You probably can handle veth and both ends in the same namespace. It should not be too difficult to detect two interfaces which are the parent of each other. You just need to keep a bit more state when doing the recursion. It does however get more complex when there are more than two devices in a parent loop. But can that happen?
first of all I'd like to answer the question: which device type can create a loop? only veth? or there are other possibilities?
But having more than one interface in the parent loop should probably never happen..
This said, what's your plan about this code? How are you going to change it? :)

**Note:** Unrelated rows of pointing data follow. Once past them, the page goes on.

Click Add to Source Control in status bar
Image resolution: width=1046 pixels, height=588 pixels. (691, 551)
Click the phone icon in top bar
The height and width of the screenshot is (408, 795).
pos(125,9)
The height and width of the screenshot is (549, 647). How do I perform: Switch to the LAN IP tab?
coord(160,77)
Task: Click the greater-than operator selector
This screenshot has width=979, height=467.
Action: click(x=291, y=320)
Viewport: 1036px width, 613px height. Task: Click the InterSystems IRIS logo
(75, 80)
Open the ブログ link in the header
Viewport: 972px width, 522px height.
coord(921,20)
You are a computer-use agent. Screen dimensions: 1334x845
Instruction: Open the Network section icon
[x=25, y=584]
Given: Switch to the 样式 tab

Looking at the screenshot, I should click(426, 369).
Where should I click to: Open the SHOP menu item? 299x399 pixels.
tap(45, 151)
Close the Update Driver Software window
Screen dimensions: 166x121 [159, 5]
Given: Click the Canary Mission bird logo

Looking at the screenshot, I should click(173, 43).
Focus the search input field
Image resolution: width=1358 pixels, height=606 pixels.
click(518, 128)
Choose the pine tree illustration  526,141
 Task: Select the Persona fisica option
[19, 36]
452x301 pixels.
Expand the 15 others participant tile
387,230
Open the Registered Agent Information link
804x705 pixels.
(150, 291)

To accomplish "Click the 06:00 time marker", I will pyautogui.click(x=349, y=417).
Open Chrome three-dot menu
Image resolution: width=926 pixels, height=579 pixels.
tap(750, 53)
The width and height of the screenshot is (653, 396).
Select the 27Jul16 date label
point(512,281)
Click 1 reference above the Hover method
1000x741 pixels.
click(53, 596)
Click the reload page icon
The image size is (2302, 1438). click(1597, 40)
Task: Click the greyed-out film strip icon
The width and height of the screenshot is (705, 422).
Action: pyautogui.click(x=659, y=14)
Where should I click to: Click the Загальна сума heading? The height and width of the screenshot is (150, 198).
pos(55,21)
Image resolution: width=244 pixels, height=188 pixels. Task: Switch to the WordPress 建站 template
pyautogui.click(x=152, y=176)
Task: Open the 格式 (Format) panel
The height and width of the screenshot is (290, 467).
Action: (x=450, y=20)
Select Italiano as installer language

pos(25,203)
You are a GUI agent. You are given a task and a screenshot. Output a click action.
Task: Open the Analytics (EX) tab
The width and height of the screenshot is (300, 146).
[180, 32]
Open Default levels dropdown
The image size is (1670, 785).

Thank you very much for your feedback Andrew!
Cheers,
One of the issues i had is in this piece of code and with veth. The other end of the veth can be in a different name space. Hence you cannot look it up using the ifindex in the current name space. So i made the code just exit with an O.K. if the parent device cannot be found.
Is this really ok ? Isn't it possible to create "loops" by jumping from one namespace to the other ?
Quite possible. I took the easy option:
diff --git a/net/batman-adv/hard-interface.c b/net/batman-adv/hard-interface.c index a5ce58a..a7a92ae 100644 --- a/net/batman-adv/hard-interface.c +++ b/net/batman-adv/hard-interface.c @@ -104,8 +104,12 @@ static bool batadv_is_on_batman_iface(const struct net_device *net_dev)
/* recurse over the parent device */ parent_dev = __dev_get_by_index(net, dev_get_iflink(net_dev)); - /* if we got a NULL parent_dev there is something broken.. */ - if (WARN(!parent_dev, "Cannot find parent device")) + /* if we got a NULL parent_dev, it might mean the parent is in + * a different network namespace. Things then get really + * complex, so lets just assume the user knows what she is + * doing. + */ + if (!parent_dev) return false;
ret = batadv_is_on_batman_iface(parent_dev);
I didn't spend the time to think all the possible loop situations though. It is not too bad in that the software interface cannot be moved into a different netns. Also, all the hard interfaces have to be in the same netns as the soft interface. If you move a hard interface into a different netns, it will automatically be removed from the soft interface using the notification mechanism.
There are some other restrictions which help avoid loops. You cannot in general move 'soft interfaces' between netns. You cannot move bridge interfaces, tunnel interfaces, team/bonding interfaces, etc.
exactly my point above! :) So this means that an interface A might have A.iflink pointing to a device in another namespace ?
Partly correct. The current code for getting the parent is:
parent_dev = __dev_get_by_index(net, dev_get_iflink(net_dev));
This is actually totally broken, when used with veth. It possible can return a completely different interface than the parent, since the ifindex returned for a veth could be in a different namespace. ifindex is only unique within a namespace, not across name spaces.
I need to look deeper into the code and see if there is a different parenting mechanism that can be used.